Annuities can be very helpful for many people in retirement. One specific use for an immediate annuity would be for seniors who are entering long term care and have what the government deems too much money to qualify for Medicaid. On the NOLO Law for All website, Keith Lyman talks about “Using Annuities in Medicaid Long-Term Care Planning.” In order to qualify for Medicaid, applicants cannot own more than $2,000 in resources. If married, there is an allowance for the spouse of the person applying for Medicaid. Currently, the federal law says that the person’s spouse cannot have more than $113,640 in resources, but some states have even lower levels. Couples have to spend any money in excess of this amount before the long term care needing spouse will qualify for Medicaid. Without Medicaid help for long term care costs, seniors could spend their entire life savings very rapidly.

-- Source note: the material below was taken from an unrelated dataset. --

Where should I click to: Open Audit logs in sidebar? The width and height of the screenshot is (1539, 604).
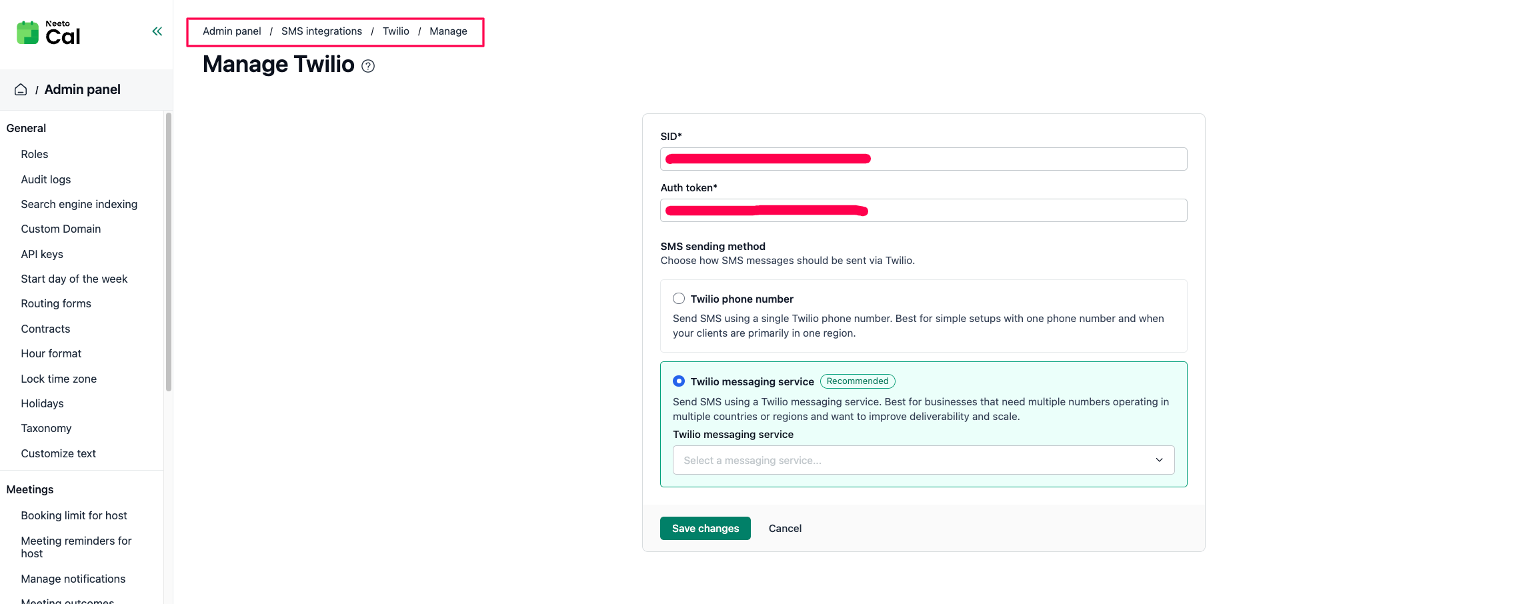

Couples who have more than the $113,640 limit have the option of buying an immediate annuity to sort of shield their money from long term care expenses. There are stipulations to the exact annuity that can be used, but as long as all of the rules are followed, this can be a great way to ensure that the spouse who is not in long term care continues to receive a monthly income stream. Annuity payments are considered income and under the Medicaid rules, the spouse’s income is not eligible to be counted against Medicaid qualifications. That would also count for any other income being received by the spouse. If the spouse saves some of their annuity payments and then has more than $2,000 in assets after their spouse was approved for Medicaid coverage, that will not be a problem with Medicaid as long as the actual spouse using Medicaid does not have over $2,000 in assets.
If you think this might be a good option for protecting you or your spouse’s assets, make sure that your annuity follows the specific rules to make you Medicaid eligible. It has to be an immediate annuity that will start payments right away. You have to buy the annuity from a commercial insurance company. The annuity cannot have the option to be canceled, which most annuities don’t anyways. It must also be nontransferable and nonassignable. Your annuity payments must be equal and paid out monthly. Using social security’s life expectancy tables, the term of your annuity has to be less than the receiving spouse’s life expectancy. Medicaid wants to make sure the spouse is likely to receive all of this money back in payments. In the case that the spouse dies before receiving all of their payments, the state Medicaid agency has to be listed as the annuity beneficiary. Seniors who don’t have long term care insurance and are faced with spending down to get a spouse qualified for Medicaid might want to look into buying an immediate annuity to preserve some of their money.